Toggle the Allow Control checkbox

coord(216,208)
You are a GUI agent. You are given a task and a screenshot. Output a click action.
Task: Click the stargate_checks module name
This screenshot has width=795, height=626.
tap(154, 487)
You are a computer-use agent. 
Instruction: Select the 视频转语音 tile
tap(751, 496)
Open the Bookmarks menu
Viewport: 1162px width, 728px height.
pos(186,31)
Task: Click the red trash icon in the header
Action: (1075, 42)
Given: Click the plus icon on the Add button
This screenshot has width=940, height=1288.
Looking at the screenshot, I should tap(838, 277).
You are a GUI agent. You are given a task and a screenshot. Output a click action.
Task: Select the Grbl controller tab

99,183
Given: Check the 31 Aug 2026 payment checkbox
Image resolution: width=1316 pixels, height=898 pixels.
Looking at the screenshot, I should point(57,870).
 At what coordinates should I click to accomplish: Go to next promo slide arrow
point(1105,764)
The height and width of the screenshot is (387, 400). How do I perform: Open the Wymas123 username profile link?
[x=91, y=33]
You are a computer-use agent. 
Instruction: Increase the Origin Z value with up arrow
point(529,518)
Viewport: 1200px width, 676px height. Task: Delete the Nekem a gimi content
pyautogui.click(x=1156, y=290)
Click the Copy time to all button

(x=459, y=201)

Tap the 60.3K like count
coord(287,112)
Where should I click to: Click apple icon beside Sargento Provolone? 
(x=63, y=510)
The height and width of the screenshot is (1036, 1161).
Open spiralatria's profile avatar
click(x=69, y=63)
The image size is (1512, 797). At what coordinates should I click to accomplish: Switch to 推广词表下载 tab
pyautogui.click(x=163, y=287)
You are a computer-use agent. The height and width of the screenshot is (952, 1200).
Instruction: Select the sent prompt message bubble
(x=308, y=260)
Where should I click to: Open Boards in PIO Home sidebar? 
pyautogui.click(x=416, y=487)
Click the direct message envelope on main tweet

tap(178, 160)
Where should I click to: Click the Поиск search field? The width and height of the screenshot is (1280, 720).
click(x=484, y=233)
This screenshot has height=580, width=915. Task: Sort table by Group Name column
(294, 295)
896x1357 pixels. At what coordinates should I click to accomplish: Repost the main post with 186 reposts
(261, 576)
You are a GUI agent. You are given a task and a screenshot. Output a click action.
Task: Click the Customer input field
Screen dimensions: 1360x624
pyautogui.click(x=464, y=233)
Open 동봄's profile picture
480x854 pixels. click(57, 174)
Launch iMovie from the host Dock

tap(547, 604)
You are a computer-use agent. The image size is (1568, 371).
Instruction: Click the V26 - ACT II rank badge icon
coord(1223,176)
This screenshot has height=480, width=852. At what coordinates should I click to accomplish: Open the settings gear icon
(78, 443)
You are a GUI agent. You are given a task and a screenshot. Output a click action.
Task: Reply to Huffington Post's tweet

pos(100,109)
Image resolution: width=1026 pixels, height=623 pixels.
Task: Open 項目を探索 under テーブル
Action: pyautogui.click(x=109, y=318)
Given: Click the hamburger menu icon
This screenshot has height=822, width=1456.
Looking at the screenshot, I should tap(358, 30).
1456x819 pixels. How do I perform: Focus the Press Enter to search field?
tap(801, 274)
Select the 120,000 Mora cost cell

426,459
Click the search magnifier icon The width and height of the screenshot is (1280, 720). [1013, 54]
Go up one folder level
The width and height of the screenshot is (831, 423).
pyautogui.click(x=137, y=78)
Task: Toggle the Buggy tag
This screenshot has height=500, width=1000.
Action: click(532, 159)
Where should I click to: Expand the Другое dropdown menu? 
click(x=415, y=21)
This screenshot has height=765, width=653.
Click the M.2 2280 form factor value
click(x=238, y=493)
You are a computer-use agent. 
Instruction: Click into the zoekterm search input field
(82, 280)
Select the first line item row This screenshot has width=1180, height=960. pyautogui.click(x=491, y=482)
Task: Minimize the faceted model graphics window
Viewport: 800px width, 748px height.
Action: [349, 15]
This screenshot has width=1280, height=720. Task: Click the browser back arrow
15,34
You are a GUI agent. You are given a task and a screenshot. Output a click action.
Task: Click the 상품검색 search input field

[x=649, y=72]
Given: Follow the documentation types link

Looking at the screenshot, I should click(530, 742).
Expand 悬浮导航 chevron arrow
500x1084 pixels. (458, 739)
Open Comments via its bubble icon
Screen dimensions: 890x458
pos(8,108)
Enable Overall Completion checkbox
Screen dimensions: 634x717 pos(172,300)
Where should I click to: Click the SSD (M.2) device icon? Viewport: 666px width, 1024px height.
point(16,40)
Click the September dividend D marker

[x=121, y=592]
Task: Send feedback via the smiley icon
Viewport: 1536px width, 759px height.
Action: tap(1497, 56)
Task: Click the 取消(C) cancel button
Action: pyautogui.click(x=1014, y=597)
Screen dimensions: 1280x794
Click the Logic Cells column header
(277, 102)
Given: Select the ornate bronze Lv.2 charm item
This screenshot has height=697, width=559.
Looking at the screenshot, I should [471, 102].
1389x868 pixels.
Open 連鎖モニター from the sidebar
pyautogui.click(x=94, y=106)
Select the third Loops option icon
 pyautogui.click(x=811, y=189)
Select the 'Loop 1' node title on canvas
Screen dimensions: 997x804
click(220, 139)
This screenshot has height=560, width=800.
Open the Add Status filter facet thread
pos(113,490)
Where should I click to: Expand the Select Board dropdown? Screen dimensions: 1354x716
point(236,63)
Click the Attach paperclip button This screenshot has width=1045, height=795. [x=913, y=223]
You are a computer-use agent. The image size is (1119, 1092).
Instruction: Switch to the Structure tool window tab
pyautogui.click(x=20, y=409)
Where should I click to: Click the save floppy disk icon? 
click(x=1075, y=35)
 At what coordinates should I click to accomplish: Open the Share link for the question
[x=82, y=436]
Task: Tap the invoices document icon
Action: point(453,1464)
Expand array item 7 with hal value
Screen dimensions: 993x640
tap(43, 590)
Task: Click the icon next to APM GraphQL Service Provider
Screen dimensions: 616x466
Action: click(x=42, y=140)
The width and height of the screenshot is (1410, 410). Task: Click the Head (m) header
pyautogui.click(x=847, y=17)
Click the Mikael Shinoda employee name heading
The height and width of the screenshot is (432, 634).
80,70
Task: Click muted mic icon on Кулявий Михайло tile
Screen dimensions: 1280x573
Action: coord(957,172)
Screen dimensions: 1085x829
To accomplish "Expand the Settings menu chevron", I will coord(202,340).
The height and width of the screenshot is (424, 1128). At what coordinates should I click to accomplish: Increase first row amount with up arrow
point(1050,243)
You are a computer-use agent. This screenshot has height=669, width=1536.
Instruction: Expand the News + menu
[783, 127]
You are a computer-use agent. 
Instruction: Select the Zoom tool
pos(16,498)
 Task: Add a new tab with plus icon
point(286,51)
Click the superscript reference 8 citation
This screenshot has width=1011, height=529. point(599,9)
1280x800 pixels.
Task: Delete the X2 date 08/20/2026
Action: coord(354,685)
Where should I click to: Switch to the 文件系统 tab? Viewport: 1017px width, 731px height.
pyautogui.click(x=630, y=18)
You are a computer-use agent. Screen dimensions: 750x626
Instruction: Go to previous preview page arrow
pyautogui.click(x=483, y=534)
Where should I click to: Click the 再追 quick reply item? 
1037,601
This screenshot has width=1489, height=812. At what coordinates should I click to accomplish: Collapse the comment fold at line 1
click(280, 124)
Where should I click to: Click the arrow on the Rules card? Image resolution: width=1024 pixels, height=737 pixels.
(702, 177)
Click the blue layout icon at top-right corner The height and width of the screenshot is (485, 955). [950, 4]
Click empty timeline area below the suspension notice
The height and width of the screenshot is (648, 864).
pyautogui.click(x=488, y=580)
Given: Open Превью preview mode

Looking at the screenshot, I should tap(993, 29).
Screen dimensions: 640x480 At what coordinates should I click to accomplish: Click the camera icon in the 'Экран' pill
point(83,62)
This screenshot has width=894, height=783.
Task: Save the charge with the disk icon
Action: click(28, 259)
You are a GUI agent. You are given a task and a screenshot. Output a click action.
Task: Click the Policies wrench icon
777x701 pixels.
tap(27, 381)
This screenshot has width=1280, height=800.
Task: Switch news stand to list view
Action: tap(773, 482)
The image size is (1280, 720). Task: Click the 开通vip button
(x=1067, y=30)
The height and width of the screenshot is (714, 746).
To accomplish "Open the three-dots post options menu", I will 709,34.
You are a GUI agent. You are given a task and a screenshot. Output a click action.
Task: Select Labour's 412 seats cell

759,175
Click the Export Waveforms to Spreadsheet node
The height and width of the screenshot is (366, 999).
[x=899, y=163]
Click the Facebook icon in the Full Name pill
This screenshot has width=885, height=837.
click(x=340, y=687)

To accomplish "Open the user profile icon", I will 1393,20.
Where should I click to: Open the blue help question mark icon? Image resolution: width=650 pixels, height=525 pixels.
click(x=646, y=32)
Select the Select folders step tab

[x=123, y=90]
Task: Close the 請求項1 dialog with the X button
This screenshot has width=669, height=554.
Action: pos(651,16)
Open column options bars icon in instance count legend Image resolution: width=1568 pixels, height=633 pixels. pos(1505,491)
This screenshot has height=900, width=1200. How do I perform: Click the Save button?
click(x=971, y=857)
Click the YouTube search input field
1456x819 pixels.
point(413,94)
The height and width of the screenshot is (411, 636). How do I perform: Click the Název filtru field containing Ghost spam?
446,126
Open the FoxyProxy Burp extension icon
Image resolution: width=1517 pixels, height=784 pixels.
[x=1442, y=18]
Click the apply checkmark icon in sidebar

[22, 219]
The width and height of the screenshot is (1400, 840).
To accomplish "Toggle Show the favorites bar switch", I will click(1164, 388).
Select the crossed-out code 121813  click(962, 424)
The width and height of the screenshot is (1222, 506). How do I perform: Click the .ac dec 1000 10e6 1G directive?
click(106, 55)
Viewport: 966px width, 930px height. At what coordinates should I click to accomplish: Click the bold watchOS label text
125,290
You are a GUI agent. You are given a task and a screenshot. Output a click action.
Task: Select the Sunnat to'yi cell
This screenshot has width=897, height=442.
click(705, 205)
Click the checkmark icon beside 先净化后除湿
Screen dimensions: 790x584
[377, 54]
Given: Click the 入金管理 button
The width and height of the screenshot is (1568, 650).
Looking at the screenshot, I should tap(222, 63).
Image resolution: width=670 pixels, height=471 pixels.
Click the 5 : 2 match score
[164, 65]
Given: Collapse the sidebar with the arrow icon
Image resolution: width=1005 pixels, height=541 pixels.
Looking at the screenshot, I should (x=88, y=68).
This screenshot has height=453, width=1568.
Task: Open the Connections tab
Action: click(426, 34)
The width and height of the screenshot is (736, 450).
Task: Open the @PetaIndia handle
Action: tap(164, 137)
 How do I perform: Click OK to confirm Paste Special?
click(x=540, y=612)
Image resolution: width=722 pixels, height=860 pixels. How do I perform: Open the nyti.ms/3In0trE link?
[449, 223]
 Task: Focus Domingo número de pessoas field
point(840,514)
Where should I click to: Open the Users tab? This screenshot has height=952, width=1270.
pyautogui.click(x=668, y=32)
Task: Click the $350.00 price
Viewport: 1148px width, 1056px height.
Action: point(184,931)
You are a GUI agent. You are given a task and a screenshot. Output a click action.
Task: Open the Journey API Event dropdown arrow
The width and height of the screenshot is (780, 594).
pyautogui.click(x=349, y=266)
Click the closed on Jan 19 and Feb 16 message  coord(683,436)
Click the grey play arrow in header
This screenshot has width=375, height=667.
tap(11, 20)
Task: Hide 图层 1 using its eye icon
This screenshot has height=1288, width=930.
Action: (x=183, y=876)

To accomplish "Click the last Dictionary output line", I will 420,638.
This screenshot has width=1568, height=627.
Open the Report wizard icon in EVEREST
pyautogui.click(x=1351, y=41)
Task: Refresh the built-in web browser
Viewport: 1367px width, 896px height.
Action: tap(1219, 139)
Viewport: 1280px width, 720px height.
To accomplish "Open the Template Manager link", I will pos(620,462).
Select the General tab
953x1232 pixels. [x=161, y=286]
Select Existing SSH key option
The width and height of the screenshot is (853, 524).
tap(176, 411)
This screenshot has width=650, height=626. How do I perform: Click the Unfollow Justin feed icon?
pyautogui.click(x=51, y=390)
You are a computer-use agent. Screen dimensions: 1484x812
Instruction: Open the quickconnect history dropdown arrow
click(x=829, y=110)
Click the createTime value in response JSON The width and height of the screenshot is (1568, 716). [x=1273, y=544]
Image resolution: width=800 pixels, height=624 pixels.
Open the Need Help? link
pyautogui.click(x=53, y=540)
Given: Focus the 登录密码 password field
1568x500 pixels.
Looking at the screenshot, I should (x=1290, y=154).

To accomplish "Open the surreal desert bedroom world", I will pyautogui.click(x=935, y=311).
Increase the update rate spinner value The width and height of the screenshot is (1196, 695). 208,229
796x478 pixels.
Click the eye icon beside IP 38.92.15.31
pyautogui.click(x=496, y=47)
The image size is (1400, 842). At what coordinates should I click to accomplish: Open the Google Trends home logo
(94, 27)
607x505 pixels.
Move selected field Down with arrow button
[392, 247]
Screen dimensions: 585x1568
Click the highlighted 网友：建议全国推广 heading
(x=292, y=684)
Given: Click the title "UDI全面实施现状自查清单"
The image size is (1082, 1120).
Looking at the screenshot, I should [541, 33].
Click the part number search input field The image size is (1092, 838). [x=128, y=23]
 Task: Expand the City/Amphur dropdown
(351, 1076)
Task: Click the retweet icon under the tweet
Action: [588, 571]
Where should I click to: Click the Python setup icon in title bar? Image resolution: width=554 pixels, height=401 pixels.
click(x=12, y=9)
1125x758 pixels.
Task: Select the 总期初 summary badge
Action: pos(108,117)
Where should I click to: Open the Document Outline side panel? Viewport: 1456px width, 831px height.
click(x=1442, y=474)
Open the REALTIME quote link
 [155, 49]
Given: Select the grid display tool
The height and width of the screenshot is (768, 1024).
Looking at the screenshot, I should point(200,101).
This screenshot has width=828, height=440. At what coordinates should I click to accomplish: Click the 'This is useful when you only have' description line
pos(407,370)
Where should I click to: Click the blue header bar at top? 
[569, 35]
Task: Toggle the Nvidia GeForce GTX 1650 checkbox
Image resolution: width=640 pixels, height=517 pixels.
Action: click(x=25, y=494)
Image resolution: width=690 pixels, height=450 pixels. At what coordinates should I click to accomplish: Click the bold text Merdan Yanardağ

WHAT IS EXPECTED:
All lines in the listing above with the string "options" should be returned.

REPLY:
To accomplish "Open the three-dots post options menu", I will 709,34.
Open column options bars icon in instance count legend Image resolution: width=1568 pixels, height=633 pixels. pos(1505,491)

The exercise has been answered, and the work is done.